> **Document text**
● ● ●

Rammell is currently scheduled for a one-day jury trial on April 28 in Sublette County Circuit Court after being cited for five misdemeanor violations of Wyoming Statute 11-21-103(a) on June 27, 2019.
Sublette County Deputy Attorney Stan Cannon asked that the fifth count, for a nursing foal, be dismissed. Presiding Judge Gregory Corpening approved that change but denied Rammell’s motion to continue the trial to await the outcome of Rammell’s civil suit, filed in 9th District Court on Feb. 26.
Rammell’s declaratory judgment asks: “Is Wyoming Statute 11-21-103(a) unconstitutional?”
It is assigned to District Judge Marv Tyler, who has not yet acted on it. In a previous civil appeal, the judge had transferred the higher-court constitutional issue to 4th District Judge John Fenn.
Judge Fenn overturned a Circuit Court ruling and remanded the case back for more legal analysis.
In this two-year process, the Wyoming Attorney General’s Office as well as Cannon continue to argue that the state’s brand-inspection law is constitutional and necessary for livestock regulation and management and the law is sufficient notice for livestock checks.

● ● ●

> **Supplied data**
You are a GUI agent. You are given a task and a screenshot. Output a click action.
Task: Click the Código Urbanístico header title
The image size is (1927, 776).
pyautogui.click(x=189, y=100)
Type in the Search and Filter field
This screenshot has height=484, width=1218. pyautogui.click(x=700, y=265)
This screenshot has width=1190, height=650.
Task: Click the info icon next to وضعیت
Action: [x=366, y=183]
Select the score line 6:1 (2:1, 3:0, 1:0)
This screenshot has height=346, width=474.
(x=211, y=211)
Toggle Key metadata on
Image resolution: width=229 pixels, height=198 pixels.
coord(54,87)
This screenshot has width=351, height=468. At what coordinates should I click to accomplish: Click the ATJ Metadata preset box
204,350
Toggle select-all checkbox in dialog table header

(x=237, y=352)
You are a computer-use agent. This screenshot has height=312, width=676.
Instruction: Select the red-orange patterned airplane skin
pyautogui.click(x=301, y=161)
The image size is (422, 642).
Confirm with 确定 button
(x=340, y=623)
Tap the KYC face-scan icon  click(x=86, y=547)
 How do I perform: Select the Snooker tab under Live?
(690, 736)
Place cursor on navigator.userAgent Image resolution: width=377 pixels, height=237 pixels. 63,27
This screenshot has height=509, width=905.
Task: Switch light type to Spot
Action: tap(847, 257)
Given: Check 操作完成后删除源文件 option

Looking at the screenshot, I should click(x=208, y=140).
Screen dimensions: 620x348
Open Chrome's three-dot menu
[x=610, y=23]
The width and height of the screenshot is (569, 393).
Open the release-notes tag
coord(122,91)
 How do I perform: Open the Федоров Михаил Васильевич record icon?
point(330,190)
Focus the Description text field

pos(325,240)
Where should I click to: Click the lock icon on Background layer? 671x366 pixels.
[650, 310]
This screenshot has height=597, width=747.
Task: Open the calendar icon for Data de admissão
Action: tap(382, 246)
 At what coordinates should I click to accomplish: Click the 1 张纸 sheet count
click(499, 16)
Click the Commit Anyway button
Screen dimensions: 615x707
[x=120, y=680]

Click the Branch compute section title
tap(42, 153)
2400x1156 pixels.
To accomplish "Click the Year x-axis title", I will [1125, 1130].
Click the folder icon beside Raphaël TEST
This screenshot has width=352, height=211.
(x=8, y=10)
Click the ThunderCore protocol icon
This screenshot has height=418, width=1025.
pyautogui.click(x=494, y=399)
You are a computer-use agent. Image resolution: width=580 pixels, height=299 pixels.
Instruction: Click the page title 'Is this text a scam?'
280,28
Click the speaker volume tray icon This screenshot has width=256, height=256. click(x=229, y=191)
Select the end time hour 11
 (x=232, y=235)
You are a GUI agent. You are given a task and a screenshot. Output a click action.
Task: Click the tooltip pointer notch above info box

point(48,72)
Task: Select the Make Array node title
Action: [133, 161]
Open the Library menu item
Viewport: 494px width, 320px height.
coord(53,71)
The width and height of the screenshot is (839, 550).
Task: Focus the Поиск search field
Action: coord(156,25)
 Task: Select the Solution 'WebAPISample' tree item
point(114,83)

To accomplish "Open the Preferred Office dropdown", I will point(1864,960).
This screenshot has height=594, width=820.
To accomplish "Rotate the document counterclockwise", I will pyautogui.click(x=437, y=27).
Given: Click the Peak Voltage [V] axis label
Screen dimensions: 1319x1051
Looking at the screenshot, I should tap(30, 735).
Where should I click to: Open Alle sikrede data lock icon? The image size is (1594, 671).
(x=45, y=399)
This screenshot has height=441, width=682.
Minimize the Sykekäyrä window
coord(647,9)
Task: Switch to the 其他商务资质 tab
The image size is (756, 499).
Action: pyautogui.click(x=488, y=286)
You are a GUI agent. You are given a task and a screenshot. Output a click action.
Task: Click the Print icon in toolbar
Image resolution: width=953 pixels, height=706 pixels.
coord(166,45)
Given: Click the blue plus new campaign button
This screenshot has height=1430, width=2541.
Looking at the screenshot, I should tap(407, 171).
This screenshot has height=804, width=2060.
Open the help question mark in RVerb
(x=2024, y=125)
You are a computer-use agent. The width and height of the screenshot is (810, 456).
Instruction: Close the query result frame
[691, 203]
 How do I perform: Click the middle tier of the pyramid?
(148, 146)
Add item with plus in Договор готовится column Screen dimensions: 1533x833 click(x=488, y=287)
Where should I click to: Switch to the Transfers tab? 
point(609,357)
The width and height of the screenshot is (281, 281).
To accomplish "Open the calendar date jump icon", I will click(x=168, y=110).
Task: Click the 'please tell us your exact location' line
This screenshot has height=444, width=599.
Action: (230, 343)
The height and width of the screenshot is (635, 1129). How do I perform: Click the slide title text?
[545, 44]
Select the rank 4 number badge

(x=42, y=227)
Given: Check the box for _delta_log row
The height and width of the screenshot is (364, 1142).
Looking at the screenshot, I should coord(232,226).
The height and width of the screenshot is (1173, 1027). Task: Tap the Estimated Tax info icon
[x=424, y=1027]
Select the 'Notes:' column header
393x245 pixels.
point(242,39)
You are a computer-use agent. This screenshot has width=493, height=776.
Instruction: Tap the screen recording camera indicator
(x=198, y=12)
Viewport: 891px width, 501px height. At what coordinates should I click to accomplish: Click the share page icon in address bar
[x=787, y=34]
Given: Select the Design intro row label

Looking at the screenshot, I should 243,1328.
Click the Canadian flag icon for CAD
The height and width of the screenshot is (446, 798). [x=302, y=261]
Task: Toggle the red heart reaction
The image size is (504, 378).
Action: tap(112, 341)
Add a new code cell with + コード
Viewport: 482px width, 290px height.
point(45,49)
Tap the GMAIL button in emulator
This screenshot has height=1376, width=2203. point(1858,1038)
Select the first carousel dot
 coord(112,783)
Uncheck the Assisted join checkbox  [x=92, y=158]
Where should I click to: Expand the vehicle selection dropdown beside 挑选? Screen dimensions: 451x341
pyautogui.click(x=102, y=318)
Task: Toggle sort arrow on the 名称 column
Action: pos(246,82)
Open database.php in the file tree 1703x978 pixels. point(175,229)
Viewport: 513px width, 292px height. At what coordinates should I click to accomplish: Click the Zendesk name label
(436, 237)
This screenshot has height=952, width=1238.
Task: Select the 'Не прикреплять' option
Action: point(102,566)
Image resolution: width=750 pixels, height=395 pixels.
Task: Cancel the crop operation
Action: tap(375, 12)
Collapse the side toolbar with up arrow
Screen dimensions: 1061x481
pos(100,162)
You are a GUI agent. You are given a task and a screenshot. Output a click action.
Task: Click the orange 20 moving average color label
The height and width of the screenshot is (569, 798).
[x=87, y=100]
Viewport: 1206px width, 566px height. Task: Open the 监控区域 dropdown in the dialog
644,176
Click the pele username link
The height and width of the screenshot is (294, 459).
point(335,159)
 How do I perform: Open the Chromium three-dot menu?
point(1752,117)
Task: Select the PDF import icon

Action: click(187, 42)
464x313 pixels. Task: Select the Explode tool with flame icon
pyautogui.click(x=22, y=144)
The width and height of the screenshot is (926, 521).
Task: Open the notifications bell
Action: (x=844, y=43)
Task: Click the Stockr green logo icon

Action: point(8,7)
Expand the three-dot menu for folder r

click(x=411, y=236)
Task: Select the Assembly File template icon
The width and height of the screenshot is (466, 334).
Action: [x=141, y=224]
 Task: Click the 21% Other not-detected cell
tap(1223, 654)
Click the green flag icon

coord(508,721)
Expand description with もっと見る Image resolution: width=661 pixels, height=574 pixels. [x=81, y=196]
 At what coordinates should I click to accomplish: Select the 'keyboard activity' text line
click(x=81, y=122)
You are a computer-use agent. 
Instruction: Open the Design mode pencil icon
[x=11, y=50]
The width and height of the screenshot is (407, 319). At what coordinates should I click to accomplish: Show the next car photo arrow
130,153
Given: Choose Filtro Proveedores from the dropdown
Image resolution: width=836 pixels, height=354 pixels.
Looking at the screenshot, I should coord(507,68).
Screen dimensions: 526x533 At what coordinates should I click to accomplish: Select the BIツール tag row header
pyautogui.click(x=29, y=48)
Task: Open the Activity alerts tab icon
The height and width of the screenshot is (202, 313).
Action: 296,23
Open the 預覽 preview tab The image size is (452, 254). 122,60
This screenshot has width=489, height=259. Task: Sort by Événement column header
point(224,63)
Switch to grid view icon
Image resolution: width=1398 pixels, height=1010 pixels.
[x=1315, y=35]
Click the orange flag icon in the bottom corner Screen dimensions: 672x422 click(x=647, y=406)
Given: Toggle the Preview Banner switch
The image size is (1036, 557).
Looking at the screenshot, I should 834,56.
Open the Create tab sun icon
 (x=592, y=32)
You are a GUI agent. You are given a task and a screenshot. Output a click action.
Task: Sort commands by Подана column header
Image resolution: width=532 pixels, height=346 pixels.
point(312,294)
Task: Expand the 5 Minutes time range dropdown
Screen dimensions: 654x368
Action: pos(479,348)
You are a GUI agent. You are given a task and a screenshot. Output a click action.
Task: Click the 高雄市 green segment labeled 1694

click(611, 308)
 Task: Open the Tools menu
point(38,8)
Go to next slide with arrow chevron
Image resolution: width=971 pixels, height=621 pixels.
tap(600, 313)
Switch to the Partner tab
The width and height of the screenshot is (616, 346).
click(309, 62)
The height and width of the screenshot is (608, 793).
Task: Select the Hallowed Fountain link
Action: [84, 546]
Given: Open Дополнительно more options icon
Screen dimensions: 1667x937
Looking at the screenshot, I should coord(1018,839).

● ● ●

> **List of tasks**
A – In the passage about Rammell's court case, on what date was Rammell cited for the misdemeanor violations?
B – Pick up the passage about Rammell's court case after its final sentence and keep writing it.

> **Responses by task**
A – June 27, 2019.

B –
One California court ruling approves warrantless stops for game and fish wardens, cited by Cannon in defense of Wyoming’s warrantless stops for brand inspections – “Like California, Wyoming shares an interest in allowing Game and Fish officers to check licenses, creel limits and hunting tags without prerequisite probable cause or reasonable suspicion of any criminal wrongdoing.”
This was the point that Rammell made in his latest filing: “The California Fish and Game case, however, is not applicable. Wildlife and livestock are not the same. Wildlife belongs to no one person until they are legally harvested.”
Most hunters are “well aware” of the likelihood of warrantless inspections to check licenses or limits,” he argued.
“Ownership of livestock on the other hand is a property right that begins when an animal is either produced or purchased and protected not only by the 4th Amendment but also by the due process clause of the 5th Amendment.”
Further, he argued, county-to-county brand inspections are only required in Wyoming and Montana – nowhere else. “People from other states who are not used to warrantless searches of livestock moving between counties in Wyoming have no ‘certainty, regularity and notice’ of warrantless inspections.”